How, one must ask, did he pull it off? And what might we make of it?
At one level, the story of the Todds’ marriage is simply a love story about two people from opposite ends of the American social spectrum who met and married and raised a family. But it also illuminates larger stories about race and class and identity in late-nineteenth-century America, stories that lie at the very core of national thinking about the new social order emerging in the wake of emancipation. That King would want to pass in the first place—despite his position of prominence and power—reveals not just his love for Copeland but his awareness that a true interracial marriage would upset both his white world and his wife’s black one. And that he could pass across the color line—despite his own visual appearance—illuminates the extraordinary arbitrariness of racial categorization at the end of the nineteenth century. At the very moment that laws sought to make racial categories fixed and unchanging, King showed just how fluid they could be. The laws that pinned racial identities on ancestry rather than appearance paradoxically made it possible for a light-skinned American like King to claim a black identity.

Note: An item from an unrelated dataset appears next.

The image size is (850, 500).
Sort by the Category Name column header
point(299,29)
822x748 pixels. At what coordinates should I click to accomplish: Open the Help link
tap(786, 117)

King and Copeland married at a moment when many Americans could not abide a public marriage between a prominent white government scientist and a black woman born into slavery. King’s secrecy speaks to his desire to preserve his reputation. But it speaks also to the very real constraints of public opinion. American society offered no way for Clarence King to maintain both his public career and a life lived in the open with an African American wife and their mixed-race children. Even someone with his education, political savvy, and social cachet could not rise above the powerful racial stereotyping that permeated every aspect of American life. King bought into some of those stereotypes himself, even as he struggled to transcend them and fashion a life unbound by the racial assumptions of the day.

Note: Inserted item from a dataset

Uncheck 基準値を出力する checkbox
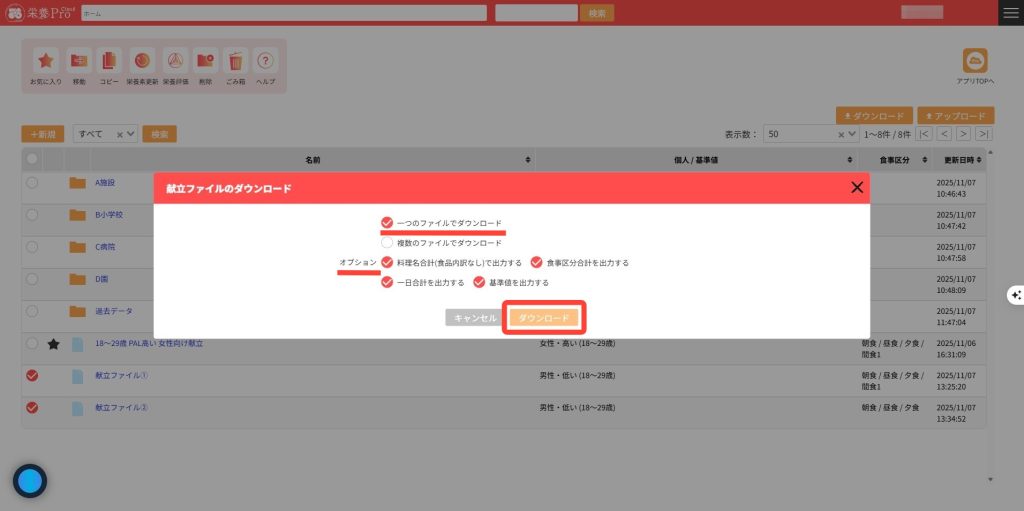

Though American society was far less tolerant of interracial marriage in the Gilded Age than it is now, it nonetheless afforded its citizens more privacy in the conduct of their personal lives. News and information circulated in different ways. King and Copeland married in an era when telegraphs were common but residential telephones were rare; radio and television did not exist; and daily newspapers were plentiful but seldom illustrated. They could carve out for themselves a zone of privacy that seems almost unimaginable today, especially for a public figure like King. The particular structure of New York City also helped them to protect the secrecy of their shared life. Then, as now, New York was a collection of neighborhoods, many defined by the residents’ class or race or national origin. Horse-drawn trolleys and elevated trains let New Yorkers move about from place to place, but in this presubway era, many city residents lived largely within the bounds of their immediate neighborhoods, rarely venturing into worlds where their social class or physical appearance might make them conspicuous. King lived his secret life for thirteen years, and no one, it seems, ever found him out.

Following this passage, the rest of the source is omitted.